## Work request
Give again, word for word, each line below starting at the one that contains "Viewport: 1414px width, 840px height." and ending at the one that contains "Screen dimensions: 1568x607".

## Data listing
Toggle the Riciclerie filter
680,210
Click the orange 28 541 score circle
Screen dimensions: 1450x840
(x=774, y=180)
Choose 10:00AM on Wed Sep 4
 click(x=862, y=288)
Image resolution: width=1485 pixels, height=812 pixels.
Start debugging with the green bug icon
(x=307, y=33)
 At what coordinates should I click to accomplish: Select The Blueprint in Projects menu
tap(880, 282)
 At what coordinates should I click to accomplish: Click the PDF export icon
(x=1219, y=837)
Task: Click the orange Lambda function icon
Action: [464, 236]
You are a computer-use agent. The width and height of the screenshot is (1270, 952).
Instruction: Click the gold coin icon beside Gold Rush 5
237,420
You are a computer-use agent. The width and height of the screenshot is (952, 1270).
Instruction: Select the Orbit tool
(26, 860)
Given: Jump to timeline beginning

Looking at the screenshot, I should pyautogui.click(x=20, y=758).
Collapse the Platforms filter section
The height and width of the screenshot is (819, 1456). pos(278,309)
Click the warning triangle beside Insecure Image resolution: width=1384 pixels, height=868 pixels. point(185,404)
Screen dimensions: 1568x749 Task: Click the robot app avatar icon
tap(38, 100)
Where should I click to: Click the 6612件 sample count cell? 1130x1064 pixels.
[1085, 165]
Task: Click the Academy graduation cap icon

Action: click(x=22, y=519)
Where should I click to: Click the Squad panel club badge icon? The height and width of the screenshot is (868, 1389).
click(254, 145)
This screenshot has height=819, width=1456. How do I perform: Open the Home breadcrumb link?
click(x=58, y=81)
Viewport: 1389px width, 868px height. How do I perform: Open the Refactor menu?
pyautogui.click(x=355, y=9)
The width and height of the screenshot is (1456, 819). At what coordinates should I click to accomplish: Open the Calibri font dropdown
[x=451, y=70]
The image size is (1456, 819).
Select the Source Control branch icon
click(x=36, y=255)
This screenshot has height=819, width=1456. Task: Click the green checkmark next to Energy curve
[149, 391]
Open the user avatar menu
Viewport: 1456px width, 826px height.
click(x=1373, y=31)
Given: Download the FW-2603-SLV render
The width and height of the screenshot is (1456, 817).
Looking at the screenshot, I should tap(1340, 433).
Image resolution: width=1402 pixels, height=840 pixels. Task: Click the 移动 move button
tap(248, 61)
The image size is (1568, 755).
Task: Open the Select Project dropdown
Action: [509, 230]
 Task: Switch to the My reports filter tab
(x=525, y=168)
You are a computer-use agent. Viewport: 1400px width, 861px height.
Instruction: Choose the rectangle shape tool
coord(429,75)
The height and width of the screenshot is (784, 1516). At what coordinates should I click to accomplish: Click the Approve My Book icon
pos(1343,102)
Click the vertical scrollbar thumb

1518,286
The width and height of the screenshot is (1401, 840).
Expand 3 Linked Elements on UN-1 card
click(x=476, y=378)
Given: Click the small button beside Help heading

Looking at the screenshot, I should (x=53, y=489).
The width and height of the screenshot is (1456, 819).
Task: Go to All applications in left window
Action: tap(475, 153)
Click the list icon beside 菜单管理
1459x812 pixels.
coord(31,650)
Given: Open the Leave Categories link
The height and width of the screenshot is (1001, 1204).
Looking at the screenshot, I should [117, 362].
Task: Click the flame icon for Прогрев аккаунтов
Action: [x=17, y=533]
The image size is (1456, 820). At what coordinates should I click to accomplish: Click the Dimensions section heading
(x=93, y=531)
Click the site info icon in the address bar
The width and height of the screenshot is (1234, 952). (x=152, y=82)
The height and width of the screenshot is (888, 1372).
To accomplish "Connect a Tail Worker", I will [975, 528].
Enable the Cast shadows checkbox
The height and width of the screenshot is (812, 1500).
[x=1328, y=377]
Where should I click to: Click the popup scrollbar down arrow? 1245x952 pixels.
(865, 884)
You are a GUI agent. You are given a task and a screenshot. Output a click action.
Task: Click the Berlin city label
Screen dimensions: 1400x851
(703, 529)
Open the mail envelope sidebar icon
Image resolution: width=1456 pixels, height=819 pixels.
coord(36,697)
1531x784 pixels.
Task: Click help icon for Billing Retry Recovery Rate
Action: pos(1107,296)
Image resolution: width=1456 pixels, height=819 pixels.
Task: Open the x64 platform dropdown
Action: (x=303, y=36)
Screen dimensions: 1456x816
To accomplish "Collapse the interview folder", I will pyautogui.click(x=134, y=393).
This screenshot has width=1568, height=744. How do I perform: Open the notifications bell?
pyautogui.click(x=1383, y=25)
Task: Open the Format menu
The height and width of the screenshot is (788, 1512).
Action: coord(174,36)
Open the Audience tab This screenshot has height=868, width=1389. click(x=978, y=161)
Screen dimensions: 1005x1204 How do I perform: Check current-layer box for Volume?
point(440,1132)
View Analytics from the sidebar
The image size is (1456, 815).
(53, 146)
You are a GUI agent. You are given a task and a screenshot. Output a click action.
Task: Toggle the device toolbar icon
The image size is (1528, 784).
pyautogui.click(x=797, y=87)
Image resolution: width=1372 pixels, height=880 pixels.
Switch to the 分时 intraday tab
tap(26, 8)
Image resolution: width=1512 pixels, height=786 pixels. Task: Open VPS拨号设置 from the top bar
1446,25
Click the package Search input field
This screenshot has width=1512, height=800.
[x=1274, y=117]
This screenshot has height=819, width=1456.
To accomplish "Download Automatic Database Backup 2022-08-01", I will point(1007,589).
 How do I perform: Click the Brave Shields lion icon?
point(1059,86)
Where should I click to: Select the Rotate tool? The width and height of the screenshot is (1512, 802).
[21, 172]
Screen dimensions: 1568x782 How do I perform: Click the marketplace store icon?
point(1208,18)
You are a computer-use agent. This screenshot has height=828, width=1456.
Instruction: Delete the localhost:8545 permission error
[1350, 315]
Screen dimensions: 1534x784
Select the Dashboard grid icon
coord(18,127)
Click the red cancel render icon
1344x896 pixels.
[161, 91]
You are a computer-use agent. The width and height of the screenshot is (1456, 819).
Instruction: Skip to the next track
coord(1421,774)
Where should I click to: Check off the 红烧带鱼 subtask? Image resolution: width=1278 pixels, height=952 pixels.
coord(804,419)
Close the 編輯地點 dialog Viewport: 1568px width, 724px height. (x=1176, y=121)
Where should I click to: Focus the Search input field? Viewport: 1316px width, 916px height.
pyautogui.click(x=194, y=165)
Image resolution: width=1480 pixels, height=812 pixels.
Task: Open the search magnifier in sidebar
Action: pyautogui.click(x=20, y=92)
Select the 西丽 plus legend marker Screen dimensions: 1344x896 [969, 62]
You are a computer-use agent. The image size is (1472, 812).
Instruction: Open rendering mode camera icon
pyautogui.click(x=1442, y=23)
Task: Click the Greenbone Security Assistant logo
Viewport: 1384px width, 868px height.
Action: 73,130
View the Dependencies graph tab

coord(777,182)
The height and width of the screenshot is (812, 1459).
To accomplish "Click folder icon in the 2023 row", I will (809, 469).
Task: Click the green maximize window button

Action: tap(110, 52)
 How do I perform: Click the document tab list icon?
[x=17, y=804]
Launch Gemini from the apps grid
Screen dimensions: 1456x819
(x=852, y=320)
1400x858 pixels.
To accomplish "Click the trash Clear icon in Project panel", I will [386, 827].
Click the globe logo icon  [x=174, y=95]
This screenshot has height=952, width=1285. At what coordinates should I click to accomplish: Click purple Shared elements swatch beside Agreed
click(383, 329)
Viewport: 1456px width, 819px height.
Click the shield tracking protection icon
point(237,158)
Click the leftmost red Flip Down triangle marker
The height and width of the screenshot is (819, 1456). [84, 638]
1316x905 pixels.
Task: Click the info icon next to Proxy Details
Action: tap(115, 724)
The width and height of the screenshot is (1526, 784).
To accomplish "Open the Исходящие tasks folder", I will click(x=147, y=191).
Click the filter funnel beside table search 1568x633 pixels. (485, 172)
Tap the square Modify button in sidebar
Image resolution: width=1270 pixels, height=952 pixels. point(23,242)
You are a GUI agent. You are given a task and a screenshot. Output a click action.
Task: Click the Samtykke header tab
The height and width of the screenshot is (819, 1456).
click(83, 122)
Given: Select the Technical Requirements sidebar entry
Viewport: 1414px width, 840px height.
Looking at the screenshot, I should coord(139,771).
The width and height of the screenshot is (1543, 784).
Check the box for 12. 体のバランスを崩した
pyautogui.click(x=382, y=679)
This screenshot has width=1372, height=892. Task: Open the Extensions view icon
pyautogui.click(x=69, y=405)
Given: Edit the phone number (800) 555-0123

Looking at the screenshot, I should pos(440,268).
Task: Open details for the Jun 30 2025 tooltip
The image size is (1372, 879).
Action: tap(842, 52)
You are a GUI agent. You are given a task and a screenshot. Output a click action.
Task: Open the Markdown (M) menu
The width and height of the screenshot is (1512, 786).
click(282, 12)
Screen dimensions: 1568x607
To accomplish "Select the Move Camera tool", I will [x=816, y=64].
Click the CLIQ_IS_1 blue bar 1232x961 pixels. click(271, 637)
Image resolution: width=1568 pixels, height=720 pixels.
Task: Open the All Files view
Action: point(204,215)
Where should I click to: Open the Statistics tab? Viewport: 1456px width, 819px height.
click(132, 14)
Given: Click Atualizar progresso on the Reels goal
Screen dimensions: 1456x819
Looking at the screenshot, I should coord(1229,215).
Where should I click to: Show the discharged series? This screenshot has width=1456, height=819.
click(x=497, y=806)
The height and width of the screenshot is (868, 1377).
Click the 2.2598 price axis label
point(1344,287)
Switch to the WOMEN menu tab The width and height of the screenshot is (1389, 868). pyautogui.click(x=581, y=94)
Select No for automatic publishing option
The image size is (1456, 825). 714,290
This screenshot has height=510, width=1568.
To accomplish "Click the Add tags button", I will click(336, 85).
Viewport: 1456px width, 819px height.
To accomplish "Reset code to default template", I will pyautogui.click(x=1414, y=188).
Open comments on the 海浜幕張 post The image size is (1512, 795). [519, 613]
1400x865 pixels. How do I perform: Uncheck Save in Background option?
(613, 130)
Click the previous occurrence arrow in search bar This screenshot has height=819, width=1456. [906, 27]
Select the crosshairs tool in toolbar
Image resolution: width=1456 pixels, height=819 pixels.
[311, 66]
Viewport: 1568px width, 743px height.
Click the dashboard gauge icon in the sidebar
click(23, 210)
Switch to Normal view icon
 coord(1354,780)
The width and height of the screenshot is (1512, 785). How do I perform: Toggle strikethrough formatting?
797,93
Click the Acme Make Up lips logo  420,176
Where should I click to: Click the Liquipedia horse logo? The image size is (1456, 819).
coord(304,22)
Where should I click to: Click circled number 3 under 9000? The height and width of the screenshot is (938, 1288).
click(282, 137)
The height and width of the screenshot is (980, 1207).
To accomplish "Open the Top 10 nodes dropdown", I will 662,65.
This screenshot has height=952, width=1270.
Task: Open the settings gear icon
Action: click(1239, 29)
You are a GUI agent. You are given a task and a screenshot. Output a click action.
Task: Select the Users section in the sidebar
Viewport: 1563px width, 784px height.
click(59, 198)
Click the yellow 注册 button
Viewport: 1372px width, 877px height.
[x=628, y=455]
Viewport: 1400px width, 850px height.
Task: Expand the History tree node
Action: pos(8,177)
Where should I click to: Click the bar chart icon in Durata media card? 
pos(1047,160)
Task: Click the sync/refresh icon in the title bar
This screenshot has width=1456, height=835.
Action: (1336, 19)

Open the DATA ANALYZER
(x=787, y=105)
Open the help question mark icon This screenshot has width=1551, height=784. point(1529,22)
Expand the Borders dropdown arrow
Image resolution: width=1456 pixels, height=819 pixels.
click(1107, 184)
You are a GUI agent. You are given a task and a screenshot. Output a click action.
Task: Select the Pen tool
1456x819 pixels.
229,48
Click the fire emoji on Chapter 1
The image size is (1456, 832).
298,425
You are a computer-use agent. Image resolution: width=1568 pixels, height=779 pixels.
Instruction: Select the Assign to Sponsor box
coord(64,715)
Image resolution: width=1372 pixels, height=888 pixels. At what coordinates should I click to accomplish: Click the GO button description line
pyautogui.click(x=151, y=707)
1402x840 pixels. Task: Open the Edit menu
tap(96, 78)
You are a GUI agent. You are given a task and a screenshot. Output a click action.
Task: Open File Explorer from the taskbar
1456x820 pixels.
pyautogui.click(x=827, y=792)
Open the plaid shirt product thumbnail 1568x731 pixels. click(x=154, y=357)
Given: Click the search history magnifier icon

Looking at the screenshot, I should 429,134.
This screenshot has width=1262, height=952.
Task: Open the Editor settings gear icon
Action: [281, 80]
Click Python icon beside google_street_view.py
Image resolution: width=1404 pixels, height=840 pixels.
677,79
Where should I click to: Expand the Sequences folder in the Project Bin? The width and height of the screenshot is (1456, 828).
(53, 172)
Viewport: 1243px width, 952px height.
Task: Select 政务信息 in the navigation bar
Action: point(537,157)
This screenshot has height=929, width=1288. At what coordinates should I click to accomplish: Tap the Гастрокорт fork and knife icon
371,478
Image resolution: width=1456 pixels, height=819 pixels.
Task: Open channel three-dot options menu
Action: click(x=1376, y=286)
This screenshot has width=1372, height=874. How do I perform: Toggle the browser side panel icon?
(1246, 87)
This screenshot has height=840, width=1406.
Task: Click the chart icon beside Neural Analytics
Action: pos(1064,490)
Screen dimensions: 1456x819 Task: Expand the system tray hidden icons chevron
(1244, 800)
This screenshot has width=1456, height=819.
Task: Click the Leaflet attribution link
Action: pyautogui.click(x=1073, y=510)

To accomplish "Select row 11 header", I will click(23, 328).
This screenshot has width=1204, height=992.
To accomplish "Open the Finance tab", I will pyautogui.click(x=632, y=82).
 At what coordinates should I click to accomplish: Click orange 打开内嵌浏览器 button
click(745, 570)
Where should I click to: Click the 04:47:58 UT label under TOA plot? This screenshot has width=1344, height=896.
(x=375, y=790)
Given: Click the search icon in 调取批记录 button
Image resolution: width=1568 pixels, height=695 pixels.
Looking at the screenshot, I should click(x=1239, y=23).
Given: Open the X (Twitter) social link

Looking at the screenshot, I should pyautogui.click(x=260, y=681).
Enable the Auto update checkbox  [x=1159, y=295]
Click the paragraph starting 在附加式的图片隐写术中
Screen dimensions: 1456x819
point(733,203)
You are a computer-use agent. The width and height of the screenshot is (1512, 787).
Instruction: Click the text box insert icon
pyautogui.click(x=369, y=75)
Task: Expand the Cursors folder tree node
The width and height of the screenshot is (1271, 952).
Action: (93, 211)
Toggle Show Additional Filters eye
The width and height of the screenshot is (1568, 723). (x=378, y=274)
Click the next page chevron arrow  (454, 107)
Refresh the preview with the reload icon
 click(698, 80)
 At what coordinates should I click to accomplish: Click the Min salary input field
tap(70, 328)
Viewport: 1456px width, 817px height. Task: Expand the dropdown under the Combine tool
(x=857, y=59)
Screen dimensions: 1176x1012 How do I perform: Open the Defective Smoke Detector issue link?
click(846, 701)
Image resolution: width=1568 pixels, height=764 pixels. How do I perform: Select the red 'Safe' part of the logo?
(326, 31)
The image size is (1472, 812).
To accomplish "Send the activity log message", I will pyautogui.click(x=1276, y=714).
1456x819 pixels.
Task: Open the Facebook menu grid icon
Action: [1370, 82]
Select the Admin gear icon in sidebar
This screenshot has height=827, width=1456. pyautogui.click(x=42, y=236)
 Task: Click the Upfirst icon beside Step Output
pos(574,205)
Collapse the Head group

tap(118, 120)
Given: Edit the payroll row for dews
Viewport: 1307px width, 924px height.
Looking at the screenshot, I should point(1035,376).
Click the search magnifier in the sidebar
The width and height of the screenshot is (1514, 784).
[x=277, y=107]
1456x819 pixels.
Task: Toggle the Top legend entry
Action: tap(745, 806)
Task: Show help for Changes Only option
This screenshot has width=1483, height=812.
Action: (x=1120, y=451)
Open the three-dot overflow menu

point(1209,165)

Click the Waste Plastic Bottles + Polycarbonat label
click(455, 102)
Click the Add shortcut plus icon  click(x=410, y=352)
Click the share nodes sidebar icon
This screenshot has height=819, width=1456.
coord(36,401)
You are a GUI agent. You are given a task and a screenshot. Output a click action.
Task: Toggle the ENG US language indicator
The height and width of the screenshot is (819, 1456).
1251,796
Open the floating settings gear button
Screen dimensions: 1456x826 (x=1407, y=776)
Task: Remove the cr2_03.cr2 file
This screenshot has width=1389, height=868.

## Task solution
Viewport: 1414px width, 840px height.
Looking at the screenshot, I should coord(139,771).
The width and height of the screenshot is (1543, 784).
Check the box for 12. 体のバランスを崩した
pyautogui.click(x=382, y=679)
This screenshot has width=1372, height=892. Task: Open the Extensions view icon
pyautogui.click(x=69, y=405)
Given: Edit the phone number (800) 555-0123

Looking at the screenshot, I should pos(440,268).
Task: Open details for the Jun 30 2025 tooltip
The image size is (1372, 879).
Action: tap(842, 52)
You are a GUI agent. You are given a task and a screenshot. Output a click action.
Task: Open the Markdown (M) menu
The width and height of the screenshot is (1512, 786).
click(282, 12)
Screen dimensions: 1568x607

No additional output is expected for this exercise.